Un SG pour un OVNI politique
par M.Saadoune, Le Quotidien d’Oran, 28 janvier 2010
La fantomatique Union pour la Méditerranée a un secrétaire général.Sans surprise, puisque son nom est évoqué depuis plusieurs mois : il s’agit du diplomate jordanien Ahmad Massa’deh. Le ministère français des Affaires étrangères, en mal de bilan sur cet ovni politique lancé par le président Nicolas Sarkozy et vidé de toute substance par l’Europe, voit dans la désignation de M. Massa’deh «une avancée décisive dans la construction institutionnelle de l’Union».
L’appréciation paraît quelque peu forcée, pour ne pas dire grandiloquente. La désignation d’un secrétaire général et de six adjoints va créer la structure bureaucratique, elle ne signifie pas que les blocages politiques qui ont mis en veilleuse l’UPM sont subitement effacés. Même si aucun Etat membre ne veut décréter que le bébé est mort, il est plus que probable qu’ils continueront à aller à l’UPM sans entrain. Si certains sont amnésiques, les opinions publiques n’oublient pas que la population de Ghaza continue de subir un blocus criminel et que la colonisation se poursuit en Cisjordanie.
C’est le carnage subi par Ghaza et mené par le très «civilisé» Etat d’Israël – qui a l’outrecuidance d’accuser l’Iran d’être une menace pour le monde – qui a refroidi l’enthousiasme irréfléchi de certains pays arabes pour une Union pour la Méditerranée destinée à obtenir, sans les moindres frais, une normalisation entre les Etats arabes et Israël. Or, une telle normalisation est à tout point de vue inacceptable.

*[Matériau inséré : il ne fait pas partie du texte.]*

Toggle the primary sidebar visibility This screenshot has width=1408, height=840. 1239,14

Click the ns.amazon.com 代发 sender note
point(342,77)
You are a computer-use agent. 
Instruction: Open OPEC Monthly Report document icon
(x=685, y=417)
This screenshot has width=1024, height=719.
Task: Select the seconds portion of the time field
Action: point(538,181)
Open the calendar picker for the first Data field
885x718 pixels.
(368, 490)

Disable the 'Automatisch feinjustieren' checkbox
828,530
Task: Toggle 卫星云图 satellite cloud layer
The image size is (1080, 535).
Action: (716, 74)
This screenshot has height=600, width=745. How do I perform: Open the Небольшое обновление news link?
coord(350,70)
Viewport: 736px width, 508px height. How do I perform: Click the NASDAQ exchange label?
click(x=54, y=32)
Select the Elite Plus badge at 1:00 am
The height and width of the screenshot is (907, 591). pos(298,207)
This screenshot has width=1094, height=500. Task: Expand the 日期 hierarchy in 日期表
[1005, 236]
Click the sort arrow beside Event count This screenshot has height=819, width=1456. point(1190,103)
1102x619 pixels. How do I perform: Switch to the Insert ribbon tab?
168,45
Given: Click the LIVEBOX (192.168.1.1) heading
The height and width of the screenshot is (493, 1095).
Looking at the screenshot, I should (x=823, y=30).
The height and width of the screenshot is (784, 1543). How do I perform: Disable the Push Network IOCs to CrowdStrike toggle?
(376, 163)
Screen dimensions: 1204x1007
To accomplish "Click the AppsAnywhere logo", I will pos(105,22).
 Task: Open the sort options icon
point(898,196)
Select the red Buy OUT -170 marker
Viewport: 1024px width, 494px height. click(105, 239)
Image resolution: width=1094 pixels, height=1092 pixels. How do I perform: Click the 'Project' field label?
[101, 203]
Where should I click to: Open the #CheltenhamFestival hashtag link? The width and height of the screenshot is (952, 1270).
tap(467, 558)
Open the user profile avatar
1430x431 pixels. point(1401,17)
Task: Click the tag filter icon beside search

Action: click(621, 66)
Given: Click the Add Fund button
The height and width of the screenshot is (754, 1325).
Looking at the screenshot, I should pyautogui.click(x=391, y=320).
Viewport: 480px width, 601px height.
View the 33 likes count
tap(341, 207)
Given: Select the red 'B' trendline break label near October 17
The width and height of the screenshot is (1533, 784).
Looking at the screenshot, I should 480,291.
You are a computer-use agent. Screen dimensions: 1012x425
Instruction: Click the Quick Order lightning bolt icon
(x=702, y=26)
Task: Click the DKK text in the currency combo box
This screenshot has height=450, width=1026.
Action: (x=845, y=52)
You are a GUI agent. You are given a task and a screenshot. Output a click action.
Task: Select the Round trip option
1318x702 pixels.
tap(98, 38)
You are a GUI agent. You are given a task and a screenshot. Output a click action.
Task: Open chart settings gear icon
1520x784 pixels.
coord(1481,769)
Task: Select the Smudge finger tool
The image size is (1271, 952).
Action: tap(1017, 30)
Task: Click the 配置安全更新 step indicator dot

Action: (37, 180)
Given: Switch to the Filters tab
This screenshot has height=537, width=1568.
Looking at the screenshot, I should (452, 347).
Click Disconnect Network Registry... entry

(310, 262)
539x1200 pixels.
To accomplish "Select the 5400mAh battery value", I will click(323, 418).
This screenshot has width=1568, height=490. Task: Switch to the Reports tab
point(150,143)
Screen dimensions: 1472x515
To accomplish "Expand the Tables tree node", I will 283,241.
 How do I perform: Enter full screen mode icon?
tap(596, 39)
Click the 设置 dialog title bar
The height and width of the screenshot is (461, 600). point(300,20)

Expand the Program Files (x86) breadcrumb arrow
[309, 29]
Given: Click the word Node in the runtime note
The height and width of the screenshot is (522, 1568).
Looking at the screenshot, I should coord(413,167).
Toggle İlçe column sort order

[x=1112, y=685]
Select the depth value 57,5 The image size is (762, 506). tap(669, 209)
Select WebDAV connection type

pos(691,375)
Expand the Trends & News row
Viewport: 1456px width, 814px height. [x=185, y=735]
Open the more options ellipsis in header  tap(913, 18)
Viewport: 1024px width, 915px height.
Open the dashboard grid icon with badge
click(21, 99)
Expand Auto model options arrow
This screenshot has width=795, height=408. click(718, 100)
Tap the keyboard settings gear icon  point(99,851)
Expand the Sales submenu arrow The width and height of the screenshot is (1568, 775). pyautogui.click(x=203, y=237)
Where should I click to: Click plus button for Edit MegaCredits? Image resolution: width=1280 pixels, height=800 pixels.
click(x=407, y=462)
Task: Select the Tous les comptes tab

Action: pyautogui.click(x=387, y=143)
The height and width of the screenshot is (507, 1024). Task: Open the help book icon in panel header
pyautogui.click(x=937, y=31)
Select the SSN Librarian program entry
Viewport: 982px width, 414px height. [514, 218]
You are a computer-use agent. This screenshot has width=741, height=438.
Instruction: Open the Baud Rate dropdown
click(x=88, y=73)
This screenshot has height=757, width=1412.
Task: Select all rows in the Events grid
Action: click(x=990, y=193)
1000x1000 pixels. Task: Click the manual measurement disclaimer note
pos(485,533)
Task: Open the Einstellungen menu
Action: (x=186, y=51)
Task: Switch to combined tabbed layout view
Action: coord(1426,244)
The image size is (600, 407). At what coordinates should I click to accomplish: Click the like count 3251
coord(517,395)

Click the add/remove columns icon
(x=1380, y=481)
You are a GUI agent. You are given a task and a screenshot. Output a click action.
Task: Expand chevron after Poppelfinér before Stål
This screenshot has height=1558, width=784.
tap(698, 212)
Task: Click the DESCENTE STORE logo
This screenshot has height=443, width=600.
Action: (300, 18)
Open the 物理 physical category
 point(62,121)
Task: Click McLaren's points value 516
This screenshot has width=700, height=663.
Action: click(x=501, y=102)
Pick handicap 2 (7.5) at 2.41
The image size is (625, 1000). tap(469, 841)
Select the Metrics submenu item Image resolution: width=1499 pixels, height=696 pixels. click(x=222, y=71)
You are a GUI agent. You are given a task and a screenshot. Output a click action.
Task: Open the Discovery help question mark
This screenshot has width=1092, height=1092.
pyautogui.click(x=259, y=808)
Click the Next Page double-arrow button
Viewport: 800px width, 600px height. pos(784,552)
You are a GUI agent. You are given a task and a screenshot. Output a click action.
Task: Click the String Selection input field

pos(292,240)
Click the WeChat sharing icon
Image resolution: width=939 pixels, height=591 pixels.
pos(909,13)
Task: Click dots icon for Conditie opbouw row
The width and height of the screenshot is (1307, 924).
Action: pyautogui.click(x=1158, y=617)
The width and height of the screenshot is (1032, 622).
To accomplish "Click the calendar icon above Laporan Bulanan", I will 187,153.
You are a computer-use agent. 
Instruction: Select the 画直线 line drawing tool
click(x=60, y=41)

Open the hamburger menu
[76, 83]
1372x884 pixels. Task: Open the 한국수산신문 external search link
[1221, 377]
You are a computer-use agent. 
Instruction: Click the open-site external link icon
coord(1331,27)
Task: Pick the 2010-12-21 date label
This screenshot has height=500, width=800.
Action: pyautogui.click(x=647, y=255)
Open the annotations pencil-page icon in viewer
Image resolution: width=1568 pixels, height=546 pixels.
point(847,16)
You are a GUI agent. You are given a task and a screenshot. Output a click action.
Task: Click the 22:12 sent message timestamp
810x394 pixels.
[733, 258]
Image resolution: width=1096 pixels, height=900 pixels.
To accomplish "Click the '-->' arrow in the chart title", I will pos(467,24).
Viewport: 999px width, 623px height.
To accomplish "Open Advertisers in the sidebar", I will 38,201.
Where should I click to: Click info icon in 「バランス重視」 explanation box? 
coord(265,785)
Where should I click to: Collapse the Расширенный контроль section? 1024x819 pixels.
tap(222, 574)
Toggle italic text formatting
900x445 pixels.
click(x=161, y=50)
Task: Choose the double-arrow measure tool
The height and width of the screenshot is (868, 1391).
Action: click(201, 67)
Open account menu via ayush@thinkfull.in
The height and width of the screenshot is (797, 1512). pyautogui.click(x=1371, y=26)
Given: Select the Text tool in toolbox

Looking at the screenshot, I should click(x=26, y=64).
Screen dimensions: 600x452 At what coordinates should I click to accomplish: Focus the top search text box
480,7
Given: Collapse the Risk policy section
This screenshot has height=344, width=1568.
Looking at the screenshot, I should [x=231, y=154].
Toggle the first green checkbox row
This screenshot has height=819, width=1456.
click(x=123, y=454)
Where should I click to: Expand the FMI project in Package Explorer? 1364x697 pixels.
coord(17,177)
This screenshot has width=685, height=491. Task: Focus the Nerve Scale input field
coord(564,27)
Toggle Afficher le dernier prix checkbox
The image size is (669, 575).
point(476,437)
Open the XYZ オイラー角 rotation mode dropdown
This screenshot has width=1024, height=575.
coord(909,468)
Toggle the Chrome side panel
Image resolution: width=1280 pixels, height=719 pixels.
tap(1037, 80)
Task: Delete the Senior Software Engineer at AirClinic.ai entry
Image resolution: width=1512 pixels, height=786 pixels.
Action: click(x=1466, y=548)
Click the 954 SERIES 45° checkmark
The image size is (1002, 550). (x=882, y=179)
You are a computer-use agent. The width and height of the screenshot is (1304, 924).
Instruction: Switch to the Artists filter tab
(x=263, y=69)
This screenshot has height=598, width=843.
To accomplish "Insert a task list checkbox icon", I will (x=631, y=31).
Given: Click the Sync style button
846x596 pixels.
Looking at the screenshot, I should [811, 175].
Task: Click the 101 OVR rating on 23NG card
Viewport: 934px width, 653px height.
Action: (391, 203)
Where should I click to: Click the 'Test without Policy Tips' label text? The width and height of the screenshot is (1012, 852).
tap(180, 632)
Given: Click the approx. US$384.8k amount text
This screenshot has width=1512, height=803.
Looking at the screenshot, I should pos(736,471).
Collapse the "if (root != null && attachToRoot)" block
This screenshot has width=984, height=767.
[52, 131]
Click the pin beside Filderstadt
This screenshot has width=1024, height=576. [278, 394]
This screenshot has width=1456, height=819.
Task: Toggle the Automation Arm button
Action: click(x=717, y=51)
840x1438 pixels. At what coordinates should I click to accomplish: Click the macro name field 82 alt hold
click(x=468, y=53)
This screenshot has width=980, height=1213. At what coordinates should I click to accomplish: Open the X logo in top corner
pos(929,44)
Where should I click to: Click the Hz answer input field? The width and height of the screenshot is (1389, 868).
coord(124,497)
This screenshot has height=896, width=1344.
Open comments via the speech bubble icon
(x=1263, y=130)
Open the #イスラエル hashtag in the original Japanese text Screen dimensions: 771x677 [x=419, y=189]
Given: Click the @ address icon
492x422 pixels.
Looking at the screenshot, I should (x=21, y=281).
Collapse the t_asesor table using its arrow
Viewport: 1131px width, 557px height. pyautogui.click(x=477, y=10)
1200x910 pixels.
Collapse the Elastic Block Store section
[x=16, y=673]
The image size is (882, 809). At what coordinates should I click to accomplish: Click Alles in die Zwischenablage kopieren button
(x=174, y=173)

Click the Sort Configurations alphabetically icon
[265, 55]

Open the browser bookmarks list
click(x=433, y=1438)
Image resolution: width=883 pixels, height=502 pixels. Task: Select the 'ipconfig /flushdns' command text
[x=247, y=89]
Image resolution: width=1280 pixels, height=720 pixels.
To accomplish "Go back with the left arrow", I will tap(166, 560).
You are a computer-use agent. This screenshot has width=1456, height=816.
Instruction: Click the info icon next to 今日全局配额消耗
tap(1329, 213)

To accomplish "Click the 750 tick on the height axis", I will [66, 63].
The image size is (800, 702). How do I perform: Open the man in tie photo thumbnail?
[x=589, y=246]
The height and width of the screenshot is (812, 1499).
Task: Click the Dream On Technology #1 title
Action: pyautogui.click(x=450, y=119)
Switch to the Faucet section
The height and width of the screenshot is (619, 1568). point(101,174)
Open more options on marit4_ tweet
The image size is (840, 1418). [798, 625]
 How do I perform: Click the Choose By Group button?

Les déchirements interpalestiniens ne doivent pas occulter l’obligation politique et morale de s’en tenir à la position minimaliste des Etats arabes de ne pas accepter une normalisation sans la contrepartie énoncée dans le plan de paix arabe. Or, en dépit du discours faussement neutre d’une «UPM des projets», la finalité de ce nouvel ovni est bel et bien de «normaliser» les relations sans attendre que les Palestiniens recouvrent leurs droits nationaux inaliénables.
Ce n’est pas une offense de noter qu’un diplomate jordanien, dont le pays entretient des relations diplomatiques avec Israël, se retrouvant à la tête du secrétariat général de l’UPM, va dans cette direction. Certains peuvent relever que la présence même de la Jordanie – pays non méditerranéen – dans l’Union pour la Méditerranée obéit directement à ces considérations politiques.
Les Etats arabes ne sont pas naïfs. Ils n’ignorent pas les objectifs évidents d’une UPM dont le format est trop large pour être un véritable espace de synergie économique. C’est un format économiquement impossible, mais politiquement utile pour obtenir une normalisation par effraction ou en douce entre les Etats arabes et Israël. Si certains Etats arabes, totalement sous sujétion américaine, ne sont pas gênés par cette perspective, d’autres, dont l’Algérie, ne peuvent aller contre le sentiment profond de leurs opinions publiques.
M. Bernard Kouchner, très enthousiaste, parle de «rattraper le retard, dû pour l’essentiel aux répercussions sur l’organisation des événements politiques au Proche-Orient de l’année dernière». Apparemment, il ne semble pas considérer que l’UPM continuera d’être entravée par le «retard» mis par la communauté internationale à imposer au moins la levée du blocus criminel contre les Palestiniens à Ghaza. Pas de quoi réduire l’immense méfiance de nos opinions publiques à l’égard d’une UPM où les Palestiniens et les pays arabes n’ont rien à gagner et des concessions fondamentales à faire. Un Jordanien à la tête d’une organisation presque morte n’y changera rien.